Realizzata nel 1753 da Giuseppe Sanmartino (Napoli 1720-1793), sulla committenza di Raimondo di Sangro Principe di San Severo, nobile napoletano, ma anche alchimista, inventore e scienziato (ma anche massone!), ha dato adito nel corso dei secoli a molte discussioni in merito alla sua realizzazione. Infatti l’opera, si dice, fu realizzata dietro dettami ben precisi del Principe e sembra che non siano stati usati metodi tradizionali di scultura.

Cristo Velato Volto – Wikipedia – Foto di David Sivyer rilasciata con licenza CC BY-SA 2.0

Sorprende la sofisticatezza di esecuzione, che a dir la verità, non si rivede in altre opere del Sanmartino, ne’ precedenti ne’ seguenti al Cristo velato. Giuseppe Sanmartino fu sì scultore eccelso, ma non seppe più eguagliare l’eccellenza di quest’opera….
E a questo punto le ipotesi sul principe alchimista prendono piede e alcuni studiosi ipotizzano che siano stati adottati dei procedimenti chimico fisici stupefacenti per l’epoca. Effettivamente osservando la scultura da vicino,si ha proprio l’impressione che il velo circondi una statua già scolpita e non esserne parte integrante.
Ma come si è potuto realizzare un velo di marmo?

Gli estimatori del Principe sostengono, grazie ad alcuni documenti ritrovati nella dimora dei San Severo, che i veli sono stati ottenuti cristallizzando una soluzione basica di idrato di calcio o calce spenta.
Si sarebbe proceduto in questo modo: la statua veniva posta in una vasca e ricoperta da un velo bagnato; su questi veniva versato latte di calce diluito e sul liquido veniva versato ossido di carbonio proveniente da un forno a carbone. In questo modo si otterrebbe una precipitazione di carbonato di calcio e cioè marmo che andrebbe ad integrarsi alla statua.

▸ COSA FARE:
#1 Estrai dal brano sul Cristo velato la parte che va da "Sorprende la sofisticatezza" fino a "l’eccellenza di quest’opera…." compreso.
#2 Scrivi il seguito del brano sul Cristo velato, riprendendo dopo la sua ultima frase.
Le righe che seguono costituiscono un materiale a sé, distinto dal brano.

▸ DATI:

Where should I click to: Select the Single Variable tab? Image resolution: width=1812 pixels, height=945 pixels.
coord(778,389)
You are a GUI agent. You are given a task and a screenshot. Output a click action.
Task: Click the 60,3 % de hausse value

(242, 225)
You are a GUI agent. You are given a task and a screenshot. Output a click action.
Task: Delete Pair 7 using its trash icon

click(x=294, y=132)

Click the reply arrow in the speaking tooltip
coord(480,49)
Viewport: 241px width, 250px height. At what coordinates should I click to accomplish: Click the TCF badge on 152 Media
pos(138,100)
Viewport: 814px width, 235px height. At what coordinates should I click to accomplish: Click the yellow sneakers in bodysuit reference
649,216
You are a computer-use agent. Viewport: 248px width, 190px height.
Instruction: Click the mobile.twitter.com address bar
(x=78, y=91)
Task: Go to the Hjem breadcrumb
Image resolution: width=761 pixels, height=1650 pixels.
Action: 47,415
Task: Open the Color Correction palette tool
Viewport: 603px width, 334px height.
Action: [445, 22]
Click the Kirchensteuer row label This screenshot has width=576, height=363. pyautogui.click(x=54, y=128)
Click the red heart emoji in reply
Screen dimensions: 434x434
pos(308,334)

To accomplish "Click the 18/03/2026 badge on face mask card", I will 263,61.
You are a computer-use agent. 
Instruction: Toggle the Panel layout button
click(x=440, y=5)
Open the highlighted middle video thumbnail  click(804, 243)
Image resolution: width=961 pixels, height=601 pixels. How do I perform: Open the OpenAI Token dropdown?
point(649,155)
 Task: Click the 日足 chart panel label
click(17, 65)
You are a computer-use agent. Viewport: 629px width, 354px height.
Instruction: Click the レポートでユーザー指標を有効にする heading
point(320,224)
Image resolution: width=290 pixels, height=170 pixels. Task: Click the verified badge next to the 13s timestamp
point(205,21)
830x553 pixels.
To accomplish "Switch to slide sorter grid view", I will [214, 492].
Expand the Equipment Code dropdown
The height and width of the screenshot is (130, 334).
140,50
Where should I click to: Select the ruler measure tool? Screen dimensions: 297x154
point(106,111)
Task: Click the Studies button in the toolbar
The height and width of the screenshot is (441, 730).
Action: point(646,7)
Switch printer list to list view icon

▸ SOLUZIONI:
#1
Sorprende la sofisticatezza di esecuzione, che a dir la verità, non si rivede in altre opere del Sanmartino, ne’ precedenti ne’ seguenti al Cristo velato. Giuseppe Sanmartino fu sì scultore eccelso, ma non seppe più eguagliare l’eccellenza di quest’opera….

#2
Ma tutto questo non è mai stato dimostrato….

Di sicuro si sa che il Principe in data 16 dicembre 1752 firmò una ricevuta di pagamento per il Sanmartino, conservata presso l’Archivio Storico del Banco di Napoli dove si legge: “..E per me gli suddetti ducati cinquanta gli pagherete al Magnifico Giuseppe Sanmartino in conto della statua di Nostro Signore morto coperta da un velo ancor di marmo..”.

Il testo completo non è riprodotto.